◆ Work instruction:
Everything from the line that contains "How do I perform: Open" to the end of the data below is to be reproduced verbatim; leave all else out.

◆ Data:

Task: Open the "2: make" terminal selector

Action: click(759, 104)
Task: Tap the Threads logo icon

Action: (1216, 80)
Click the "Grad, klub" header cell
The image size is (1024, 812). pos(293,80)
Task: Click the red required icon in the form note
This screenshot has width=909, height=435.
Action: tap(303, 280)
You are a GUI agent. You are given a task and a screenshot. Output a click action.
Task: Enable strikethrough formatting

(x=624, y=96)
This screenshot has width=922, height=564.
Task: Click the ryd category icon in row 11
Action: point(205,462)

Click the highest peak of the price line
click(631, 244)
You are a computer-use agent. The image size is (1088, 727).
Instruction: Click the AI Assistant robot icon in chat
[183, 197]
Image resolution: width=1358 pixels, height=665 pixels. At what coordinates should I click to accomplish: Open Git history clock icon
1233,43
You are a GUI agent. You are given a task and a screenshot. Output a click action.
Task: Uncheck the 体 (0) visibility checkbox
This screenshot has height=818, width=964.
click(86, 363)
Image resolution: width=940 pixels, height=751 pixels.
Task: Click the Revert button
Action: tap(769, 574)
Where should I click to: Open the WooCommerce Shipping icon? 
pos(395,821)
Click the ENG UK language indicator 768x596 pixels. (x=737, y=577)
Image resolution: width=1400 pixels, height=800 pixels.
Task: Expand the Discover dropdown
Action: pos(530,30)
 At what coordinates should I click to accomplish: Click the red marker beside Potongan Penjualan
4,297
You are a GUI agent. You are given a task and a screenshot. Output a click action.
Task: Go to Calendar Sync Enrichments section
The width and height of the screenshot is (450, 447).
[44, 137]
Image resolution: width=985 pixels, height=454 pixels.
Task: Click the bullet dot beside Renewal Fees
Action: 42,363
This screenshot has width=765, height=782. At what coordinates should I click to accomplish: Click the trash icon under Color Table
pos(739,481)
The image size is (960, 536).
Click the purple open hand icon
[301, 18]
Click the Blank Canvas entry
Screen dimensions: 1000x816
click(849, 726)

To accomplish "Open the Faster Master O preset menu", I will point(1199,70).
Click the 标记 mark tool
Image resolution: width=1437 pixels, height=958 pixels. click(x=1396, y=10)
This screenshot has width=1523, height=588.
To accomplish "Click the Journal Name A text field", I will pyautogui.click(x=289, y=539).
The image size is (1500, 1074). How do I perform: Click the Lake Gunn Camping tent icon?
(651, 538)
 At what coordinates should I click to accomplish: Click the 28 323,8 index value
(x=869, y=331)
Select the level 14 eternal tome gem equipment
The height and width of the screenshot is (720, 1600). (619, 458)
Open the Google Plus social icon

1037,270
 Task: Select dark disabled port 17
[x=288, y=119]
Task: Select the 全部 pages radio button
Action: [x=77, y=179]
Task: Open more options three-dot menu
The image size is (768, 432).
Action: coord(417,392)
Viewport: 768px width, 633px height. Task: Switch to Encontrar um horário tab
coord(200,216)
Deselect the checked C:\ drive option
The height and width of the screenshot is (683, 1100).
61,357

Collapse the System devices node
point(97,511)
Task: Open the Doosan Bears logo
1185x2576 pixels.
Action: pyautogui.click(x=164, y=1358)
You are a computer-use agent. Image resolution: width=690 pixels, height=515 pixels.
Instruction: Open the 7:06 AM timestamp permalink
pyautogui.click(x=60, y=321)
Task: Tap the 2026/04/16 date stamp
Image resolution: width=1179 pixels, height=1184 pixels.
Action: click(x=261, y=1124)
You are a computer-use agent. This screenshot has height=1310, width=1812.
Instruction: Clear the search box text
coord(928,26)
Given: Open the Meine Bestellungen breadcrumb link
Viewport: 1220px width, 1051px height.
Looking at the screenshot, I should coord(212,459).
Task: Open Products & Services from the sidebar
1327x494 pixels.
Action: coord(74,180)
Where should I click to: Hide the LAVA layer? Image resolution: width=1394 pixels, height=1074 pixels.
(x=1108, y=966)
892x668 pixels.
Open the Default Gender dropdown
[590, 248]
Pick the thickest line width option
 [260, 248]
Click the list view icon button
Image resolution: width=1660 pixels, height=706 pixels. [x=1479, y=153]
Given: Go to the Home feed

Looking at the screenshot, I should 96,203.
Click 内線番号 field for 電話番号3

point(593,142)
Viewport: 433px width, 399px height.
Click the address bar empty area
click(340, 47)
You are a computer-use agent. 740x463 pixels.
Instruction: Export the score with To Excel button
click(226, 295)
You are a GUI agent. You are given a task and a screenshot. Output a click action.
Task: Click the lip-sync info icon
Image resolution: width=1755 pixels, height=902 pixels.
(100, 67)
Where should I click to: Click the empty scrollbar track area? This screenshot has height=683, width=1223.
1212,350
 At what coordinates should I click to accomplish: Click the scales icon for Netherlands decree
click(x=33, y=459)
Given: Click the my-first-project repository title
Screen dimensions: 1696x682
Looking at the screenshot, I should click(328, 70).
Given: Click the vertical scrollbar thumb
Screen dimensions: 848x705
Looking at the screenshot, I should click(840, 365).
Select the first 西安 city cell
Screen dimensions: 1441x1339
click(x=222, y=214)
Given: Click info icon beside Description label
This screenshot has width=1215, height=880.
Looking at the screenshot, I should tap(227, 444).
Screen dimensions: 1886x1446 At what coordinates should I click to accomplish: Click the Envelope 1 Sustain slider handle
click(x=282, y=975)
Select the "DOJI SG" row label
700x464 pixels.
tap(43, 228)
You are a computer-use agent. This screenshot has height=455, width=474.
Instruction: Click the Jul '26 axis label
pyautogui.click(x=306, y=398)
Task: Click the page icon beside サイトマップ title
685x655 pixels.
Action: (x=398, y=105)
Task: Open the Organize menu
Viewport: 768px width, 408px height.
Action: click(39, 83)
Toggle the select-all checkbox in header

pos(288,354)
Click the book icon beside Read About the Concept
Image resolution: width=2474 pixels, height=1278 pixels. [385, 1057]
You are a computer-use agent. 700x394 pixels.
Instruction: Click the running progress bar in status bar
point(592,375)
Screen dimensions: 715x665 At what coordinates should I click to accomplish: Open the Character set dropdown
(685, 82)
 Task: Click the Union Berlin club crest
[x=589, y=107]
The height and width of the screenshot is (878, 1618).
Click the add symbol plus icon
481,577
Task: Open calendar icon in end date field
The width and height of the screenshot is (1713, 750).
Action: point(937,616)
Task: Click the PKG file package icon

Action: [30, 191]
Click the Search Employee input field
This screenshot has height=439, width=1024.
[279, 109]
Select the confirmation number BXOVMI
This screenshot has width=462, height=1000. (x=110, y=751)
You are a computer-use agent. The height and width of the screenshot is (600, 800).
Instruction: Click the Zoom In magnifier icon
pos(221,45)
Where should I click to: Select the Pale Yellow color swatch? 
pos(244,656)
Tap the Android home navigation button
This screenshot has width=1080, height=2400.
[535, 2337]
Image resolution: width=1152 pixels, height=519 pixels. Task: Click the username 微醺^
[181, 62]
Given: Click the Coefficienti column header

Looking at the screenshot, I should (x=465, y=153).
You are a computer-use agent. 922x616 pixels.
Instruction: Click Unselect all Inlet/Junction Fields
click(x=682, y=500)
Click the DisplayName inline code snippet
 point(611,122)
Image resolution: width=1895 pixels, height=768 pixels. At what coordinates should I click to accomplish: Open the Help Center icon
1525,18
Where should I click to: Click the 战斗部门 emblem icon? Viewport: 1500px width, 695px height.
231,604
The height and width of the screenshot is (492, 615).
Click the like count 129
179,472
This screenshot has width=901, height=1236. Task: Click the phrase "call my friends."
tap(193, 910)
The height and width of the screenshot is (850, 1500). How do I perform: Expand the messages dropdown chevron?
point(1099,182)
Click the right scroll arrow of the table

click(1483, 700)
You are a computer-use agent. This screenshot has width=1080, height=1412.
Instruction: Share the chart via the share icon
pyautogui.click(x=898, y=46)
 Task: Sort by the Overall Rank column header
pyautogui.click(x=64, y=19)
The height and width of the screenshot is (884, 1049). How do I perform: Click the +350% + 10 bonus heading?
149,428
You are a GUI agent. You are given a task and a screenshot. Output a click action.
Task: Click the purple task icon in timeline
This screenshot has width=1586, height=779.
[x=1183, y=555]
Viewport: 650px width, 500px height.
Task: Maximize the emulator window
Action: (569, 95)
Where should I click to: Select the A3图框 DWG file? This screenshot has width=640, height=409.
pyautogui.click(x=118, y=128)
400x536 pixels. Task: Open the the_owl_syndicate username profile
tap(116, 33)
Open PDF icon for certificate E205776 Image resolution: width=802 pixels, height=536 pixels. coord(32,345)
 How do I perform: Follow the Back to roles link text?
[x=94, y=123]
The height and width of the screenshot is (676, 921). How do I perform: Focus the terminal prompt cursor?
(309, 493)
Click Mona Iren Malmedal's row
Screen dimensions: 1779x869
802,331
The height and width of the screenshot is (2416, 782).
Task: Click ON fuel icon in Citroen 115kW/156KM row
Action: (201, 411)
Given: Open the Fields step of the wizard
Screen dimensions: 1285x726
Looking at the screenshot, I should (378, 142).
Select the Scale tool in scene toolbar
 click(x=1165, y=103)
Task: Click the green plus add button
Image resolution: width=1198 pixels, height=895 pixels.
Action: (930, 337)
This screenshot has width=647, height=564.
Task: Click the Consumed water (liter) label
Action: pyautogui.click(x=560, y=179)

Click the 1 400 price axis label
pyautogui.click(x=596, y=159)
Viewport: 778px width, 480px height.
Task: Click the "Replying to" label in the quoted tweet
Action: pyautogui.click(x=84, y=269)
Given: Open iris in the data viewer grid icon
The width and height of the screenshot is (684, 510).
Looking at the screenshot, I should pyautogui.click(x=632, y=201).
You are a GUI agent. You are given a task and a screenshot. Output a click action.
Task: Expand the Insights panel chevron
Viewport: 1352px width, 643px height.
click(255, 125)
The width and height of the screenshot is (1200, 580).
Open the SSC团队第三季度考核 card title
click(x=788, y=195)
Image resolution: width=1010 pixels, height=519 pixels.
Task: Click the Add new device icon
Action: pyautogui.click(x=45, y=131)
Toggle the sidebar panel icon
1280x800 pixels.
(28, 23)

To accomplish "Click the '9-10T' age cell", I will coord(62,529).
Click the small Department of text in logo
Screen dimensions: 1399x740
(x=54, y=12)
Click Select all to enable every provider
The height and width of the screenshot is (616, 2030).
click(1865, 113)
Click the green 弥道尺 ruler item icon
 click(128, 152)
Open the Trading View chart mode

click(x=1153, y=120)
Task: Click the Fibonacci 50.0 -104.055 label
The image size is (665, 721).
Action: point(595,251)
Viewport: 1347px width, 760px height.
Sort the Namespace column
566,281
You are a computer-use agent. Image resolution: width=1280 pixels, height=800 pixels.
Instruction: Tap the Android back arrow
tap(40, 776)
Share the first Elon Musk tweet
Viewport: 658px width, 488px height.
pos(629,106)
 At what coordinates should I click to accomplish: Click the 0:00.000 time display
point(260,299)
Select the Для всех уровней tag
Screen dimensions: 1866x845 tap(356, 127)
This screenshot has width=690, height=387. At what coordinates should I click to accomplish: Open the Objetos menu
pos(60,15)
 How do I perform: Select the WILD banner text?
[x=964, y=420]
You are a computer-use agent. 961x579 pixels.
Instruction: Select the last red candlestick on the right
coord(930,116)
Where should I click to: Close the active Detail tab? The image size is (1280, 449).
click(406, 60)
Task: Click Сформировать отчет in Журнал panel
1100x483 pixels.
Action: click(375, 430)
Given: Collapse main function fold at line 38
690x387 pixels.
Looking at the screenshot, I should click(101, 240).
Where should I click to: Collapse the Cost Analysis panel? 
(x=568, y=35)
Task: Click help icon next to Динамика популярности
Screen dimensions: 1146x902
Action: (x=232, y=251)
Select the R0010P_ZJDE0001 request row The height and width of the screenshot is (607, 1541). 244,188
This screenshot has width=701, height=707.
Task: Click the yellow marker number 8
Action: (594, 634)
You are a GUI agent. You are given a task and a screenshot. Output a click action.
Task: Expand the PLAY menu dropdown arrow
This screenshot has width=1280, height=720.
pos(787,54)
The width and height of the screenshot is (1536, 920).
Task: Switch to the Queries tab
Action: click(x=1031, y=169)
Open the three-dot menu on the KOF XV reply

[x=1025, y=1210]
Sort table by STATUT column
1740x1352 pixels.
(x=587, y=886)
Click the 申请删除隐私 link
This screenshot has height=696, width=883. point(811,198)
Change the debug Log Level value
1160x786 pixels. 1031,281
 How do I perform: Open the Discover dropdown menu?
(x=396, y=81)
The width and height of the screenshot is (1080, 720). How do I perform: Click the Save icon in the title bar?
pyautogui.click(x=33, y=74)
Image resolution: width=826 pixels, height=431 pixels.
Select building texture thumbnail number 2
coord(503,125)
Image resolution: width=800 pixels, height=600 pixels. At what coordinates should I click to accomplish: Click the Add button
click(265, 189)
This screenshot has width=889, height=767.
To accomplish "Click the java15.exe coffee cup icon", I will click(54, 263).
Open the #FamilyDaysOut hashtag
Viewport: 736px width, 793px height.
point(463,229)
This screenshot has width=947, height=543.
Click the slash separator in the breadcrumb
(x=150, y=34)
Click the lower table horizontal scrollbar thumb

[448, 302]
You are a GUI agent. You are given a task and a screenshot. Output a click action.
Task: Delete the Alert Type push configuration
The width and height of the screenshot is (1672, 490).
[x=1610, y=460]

◆ Output of the exercise:
 How do I perform: Open the Discover dropdown menu?
(x=396, y=81)
The width and height of the screenshot is (1080, 720). How do I perform: Click the Save icon in the title bar?
pyautogui.click(x=33, y=74)
Image resolution: width=826 pixels, height=431 pixels.
Select building texture thumbnail number 2
coord(503,125)
Image resolution: width=800 pixels, height=600 pixels. At what coordinates should I click to accomplish: Click the Add button
click(265, 189)
This screenshot has width=889, height=767.
To accomplish "Click the java15.exe coffee cup icon", I will click(54, 263).
Open the #FamilyDaysOut hashtag
Viewport: 736px width, 793px height.
point(463,229)
This screenshot has width=947, height=543.
Click the slash separator in the breadcrumb
(x=150, y=34)
Click the lower table horizontal scrollbar thumb

[448, 302]
You are a GUI agent. You are given a task and a screenshot. Output a click action.
Task: Delete the Alert Type push configuration
The width and height of the screenshot is (1672, 490).
[x=1610, y=460]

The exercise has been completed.